I enjoyed watching the lovely Naomi Watts in the movie "We Don't Live Here Anymore", but otherwise felt a bit conflicted about this story of two couples in which one man and the other wife decide to stray a little. First, I couldn't help but notice how this movie is basically a bigger-budget version of your stereotypical film school student art film, stretched into a full-length feature. Editing and acting at least were just as pretentious.

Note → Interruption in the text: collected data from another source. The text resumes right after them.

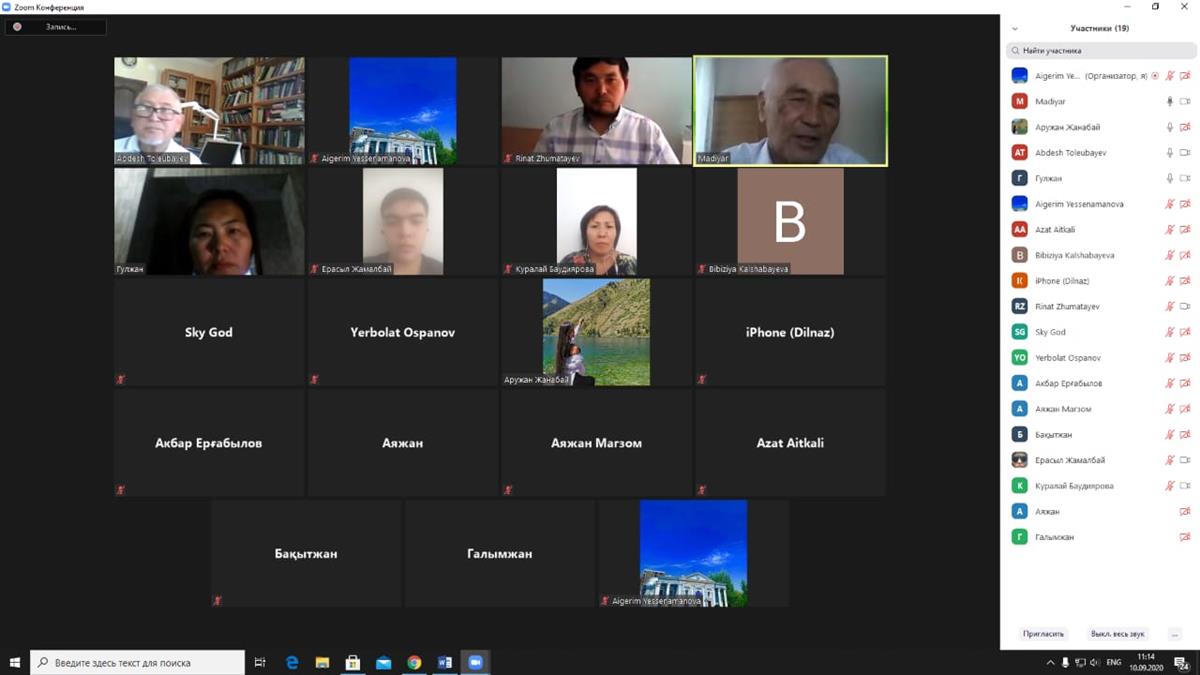1200x675 pixels.
Task: Collapse the Участники panel with chevron
Action: pos(1015,29)
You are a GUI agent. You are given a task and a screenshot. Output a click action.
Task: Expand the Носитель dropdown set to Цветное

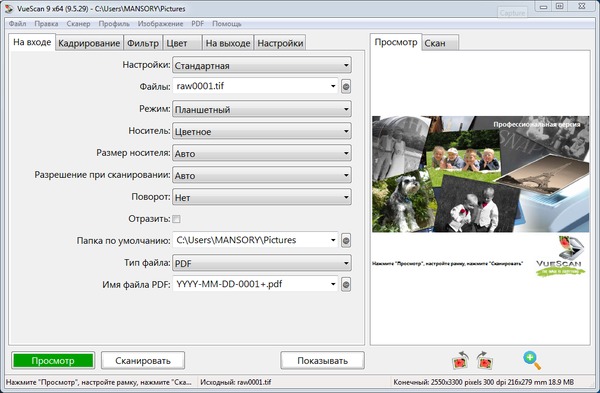(x=262, y=131)
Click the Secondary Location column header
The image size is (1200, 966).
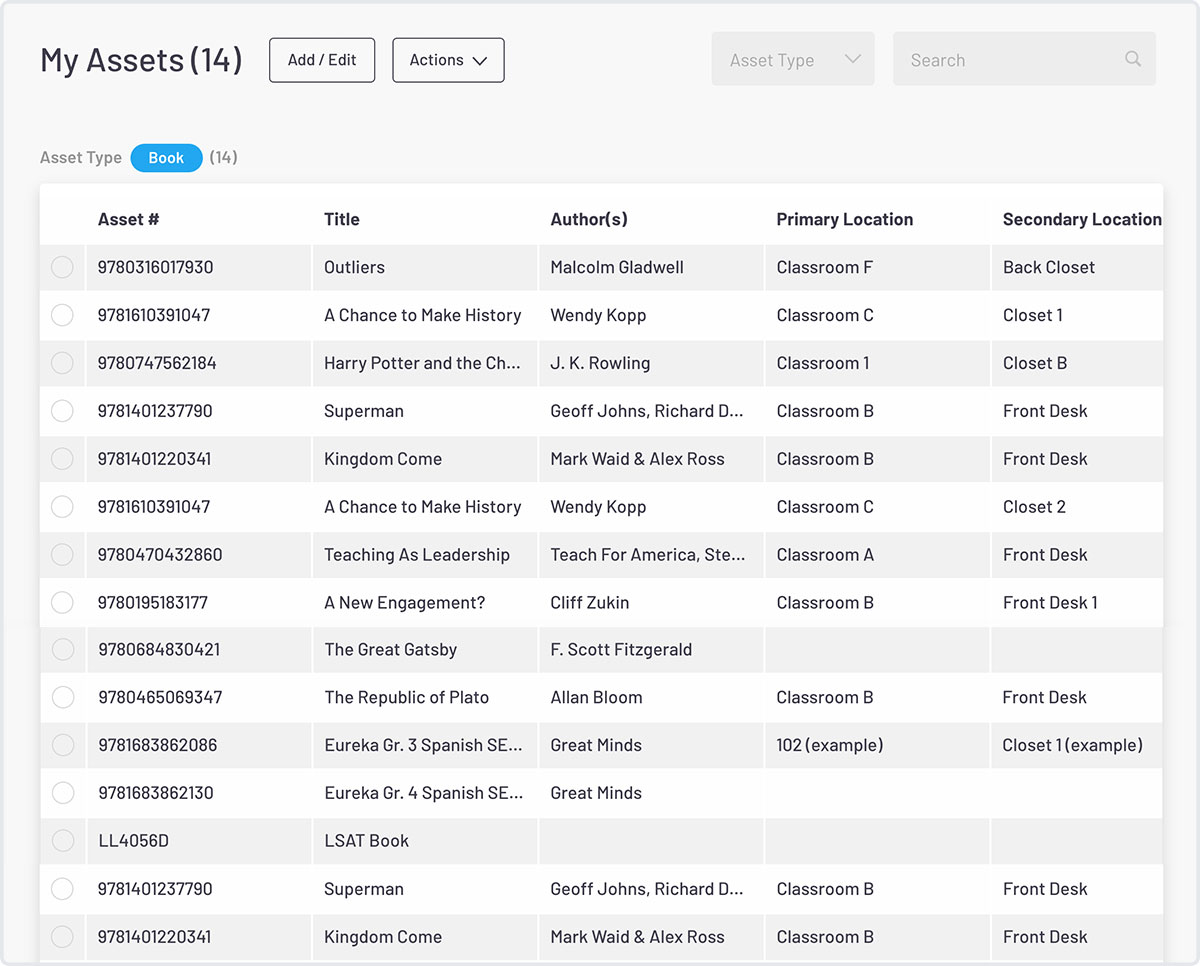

But at least there were a few interesting moviemaking and storytelling techniques to learn, the least of which was not that if you want to show that the two people rut-rut-rutting are not some dumb proles but intelligent and educated people who just happen to be slaves to great and dramatic passion, just add some deep cello music to accompany them.

I wasn't entirely sure if I was supposed to feel anything for any of the characters, although I think Laura Dern was good as a tired and overworked wife trying to keep her family away from financial ruin. The writer or writers of this film, whoever they were, were apparently so lazy that they didn't feel like doing any research, so the main characters of this film are aimless English teachers in some liberal arts college. You know, just like about 80% of college professors in America, assuming I have now correctly understood the way things work from watching Hollywood movies. No wonder their educational system is reputedly in the shits. At no point of the movie did either professor reach out his window to yell at some fratboys who had pranked him, though. Come to think of it, that is one thing that I have never actually seen happen for real in my own eyes either.

On a more peppier fare with lots of smiles and empowering teenage girl power, I watched "Stick It" on the airplane on the way to Vegas. Basically this movie is a remake of "Bring it on", but set in the world of gymnastics instead of cheerleading. The heroine, a "bad" "rebel" teenage girl is caught vandalizing stuff with her X-treme BMX action. Instead of being sent to the juvie, she gets a second chance at a gymnastics training camp. Why, you may ask, but you see, this is because she is special because she used to be a promising teenage gymnast who then betrayed her teammates by walking away from the big competition. But no problemo, everybody will bend over backwards (heh) for her because she is the heroine, giving her a private space to train her new extreme routine for the next big competition. The other girls in the team (I could list the types but why bother) complain at first, but since this is not a democracy but a gymnacracy, they just have to grin and bear it and wait for some kind of turn or a big event to fuse them together so that in the big end everyone will work together, even the two unthreatening doofus boys who bring the comical effect to this film.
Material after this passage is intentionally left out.